家庭内での落下事故で頭部に線状骨折と出血という外相を負った乳児。家庭内重大事故として、大学病院は院内の虐待対応を決定する機関を通じて、児相に通報があり一時保護となった。虐待の場合、他の全身状態も異状があるのでその検査もして、異状なしの所見が確認できたが、それでもオーバートリアージが原則の児童虐待対応によって、通報がなされた。病院は判断を児相に任せるが、児相職員がそれを見て判断できるわけはなく、セカンドオピニオンをさらに2カ所からとり、虐待の可能性はなく事故であると判断が示され、その結果を受けて児相は解除を決定した。

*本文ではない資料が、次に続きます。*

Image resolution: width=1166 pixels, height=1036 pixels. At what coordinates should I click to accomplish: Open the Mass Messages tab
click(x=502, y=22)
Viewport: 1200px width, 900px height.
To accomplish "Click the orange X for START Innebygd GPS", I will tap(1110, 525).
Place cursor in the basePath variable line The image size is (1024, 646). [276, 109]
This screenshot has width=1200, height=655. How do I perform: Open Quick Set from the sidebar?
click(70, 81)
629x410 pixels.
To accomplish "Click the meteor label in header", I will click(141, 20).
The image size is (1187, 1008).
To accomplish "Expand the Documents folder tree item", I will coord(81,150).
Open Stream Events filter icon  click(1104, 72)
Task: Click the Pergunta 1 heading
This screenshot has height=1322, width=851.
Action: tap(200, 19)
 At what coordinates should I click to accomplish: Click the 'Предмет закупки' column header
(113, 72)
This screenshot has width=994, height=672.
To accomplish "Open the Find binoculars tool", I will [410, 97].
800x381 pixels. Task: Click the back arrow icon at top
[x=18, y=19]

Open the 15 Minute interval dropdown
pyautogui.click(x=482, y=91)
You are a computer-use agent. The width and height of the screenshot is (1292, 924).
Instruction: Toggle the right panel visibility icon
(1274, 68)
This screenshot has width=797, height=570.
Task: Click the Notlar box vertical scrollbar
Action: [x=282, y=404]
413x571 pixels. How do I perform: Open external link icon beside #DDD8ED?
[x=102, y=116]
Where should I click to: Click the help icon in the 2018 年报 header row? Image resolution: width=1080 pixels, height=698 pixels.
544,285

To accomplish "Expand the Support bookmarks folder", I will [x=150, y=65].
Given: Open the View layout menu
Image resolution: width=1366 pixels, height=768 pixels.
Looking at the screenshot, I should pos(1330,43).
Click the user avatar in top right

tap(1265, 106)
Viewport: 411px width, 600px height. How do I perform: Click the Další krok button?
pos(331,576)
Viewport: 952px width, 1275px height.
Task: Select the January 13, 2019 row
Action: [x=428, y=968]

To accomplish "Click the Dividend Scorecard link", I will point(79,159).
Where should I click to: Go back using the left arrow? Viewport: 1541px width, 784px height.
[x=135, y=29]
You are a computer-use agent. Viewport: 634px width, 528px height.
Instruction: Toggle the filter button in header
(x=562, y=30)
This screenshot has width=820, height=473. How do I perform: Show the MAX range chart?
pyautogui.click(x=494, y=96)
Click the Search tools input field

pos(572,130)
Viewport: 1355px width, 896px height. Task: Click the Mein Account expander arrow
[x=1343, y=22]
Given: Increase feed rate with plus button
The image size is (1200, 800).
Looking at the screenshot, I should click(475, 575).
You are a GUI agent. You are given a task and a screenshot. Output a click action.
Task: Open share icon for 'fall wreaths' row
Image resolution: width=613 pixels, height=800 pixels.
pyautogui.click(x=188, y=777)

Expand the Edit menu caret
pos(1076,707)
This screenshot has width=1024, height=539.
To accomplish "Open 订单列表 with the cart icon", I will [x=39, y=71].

この流れで最も時間をとっていたのが、一時保護からセカンドオピニオンを出すまでの時間、一カ月以上かかった。自分たちで判断できないわけなので、直後に対応すれば、10日間程度で解除の判断はできたと思われる。こういう一つずつの行動を早めて、一時保護期間を短縮させることは十分可能だ。この42日間で父と母は想像を超える心労を抱え、子どもの体重は増えない、成長が止まってしまうほどのストレスを抱えることとなった。安易に一時保護をすることが是とされているが、その副反応は大きい。今回は、医療機関がきちんと判断をしていただき、戻ることとなったので、最悪の事態は防ぐことができて良かった。